Le RN a ouvert l'année dernière une enquête parlementaire sur l'ingérence étrangère dans la politique française, dans le but de se disculper des allégations selon lesquelles il agissait dans l'intérêt de la Russie.
"Si (le prêt) m'avait engagé dans quoi que ce soit, je n'aurais pas signé", a déclaré Le Pen aux députés.
"C'était ça ou la mort" pour le parti en raison de ses difficultés financières, a-t-elle ajouté.
Mais le rapport final de la commission estime que le RN était un " relais " pour la Russie dans la politique française, soulignant son " alignement " sur le message du Kremlin lorsque Moscou affirmait avoir annexé la péninsule de Crimée à l'Ukraine en 2014.

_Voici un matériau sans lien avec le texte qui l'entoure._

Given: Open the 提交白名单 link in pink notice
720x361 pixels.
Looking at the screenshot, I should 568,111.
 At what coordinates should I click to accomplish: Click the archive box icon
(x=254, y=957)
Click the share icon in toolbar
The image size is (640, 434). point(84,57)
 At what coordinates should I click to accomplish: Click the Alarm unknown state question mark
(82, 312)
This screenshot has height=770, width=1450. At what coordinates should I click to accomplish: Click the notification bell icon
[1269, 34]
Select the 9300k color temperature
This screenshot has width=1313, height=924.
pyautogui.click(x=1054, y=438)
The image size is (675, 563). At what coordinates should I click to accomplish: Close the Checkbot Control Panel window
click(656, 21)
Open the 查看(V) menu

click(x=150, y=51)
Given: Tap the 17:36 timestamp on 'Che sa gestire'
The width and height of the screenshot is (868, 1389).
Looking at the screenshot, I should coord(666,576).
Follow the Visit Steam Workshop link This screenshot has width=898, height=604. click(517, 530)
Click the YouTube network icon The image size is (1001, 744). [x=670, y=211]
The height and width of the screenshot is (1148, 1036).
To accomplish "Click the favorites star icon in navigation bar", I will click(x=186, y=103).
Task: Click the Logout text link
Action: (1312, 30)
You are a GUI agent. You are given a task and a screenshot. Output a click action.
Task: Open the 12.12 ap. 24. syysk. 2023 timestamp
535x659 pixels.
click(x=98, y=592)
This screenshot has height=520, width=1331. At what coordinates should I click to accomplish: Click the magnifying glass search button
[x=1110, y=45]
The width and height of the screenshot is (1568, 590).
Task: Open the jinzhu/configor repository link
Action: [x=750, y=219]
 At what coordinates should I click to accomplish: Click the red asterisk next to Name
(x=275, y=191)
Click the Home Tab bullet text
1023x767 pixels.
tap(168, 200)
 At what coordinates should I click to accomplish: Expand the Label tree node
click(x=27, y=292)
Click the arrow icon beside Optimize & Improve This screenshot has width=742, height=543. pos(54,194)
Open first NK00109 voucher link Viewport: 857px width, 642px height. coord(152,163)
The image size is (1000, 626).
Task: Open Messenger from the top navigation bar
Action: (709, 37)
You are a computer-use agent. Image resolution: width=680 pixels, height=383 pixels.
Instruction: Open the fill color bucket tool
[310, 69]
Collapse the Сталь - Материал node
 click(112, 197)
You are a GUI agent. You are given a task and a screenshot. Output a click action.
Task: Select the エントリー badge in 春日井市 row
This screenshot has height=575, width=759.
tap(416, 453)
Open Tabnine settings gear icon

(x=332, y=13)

Le parti s'est également opposé à l'aide française à l'Ukraine depuis l'invasion russe l'année dernière et n'a pas voté lorsque le Parlement français a approuvé les candidatures de la Finlande et de la Suède à l'adhésion à l'OTAN.
Marine Le Pen "n'a donné aucun signe d'une véritable rupture avec le Kremlin", a commenté la chaîne publique FranceInfo dans un éditorial.
"Si demain elle continue à prendre des positions pro-russes, (elle) prouvera au moins que ce n'est pas par intérêt personnel, mais par un véritable choix politique."
L'avocat de Le Pen a déclaré jeudi qu'elle avait également versé près de 330 000 euros (350 000 dollars) au Parlement européen, où elle était accusée d'avoir employé illégalement deux personnes comme "assistants" alors qu'elle était députée européenne.
L'OLAF, organisme de surveillance de la fraude européenne, avait déclaré qu'elle devait 339 000 euros pour avoir payé la chef de cabinet de son parti Catherine Griset et son garde du corps Thierry Legier sur les fonds parlementaires.
Le Pen avait jusqu'à présent refusé de payer, insistant sur le fait que les deux hommes travaillaient effectivement pour elle au Parlement européen - ce qui a incité le service des finances de l'Assemblée à réduire son salaire et ses autres financements de 50 pour cent au cours de ses derniers mois en tant qu'eurodéputée en 2017, selon le site d'information français Mediapart.
Elle avait payé maintenant "pour éviter l'exécution forcée" du remboursement, "dont le fondement est toujours contesté par mon client", a déclaré l'avocat de Le Pen, Rodolphe Bosselut.
Cette décision "ne constitue en aucun cas une reconnaissance explicite ou implicite des revendications du Parlement européen", a-t-il ajouté.
Le Pen, qui a annoncé cette semaine son intention de se présenter une quatrième fois à la présidentielle en 2027, fait partie des 29 personnes faisant l'objet d'une enquête en France pour de prétendus faux emplois mis en place par des députés européens du RN.
Une décision est attendue prochainement quant à la poursuite ou non du procès.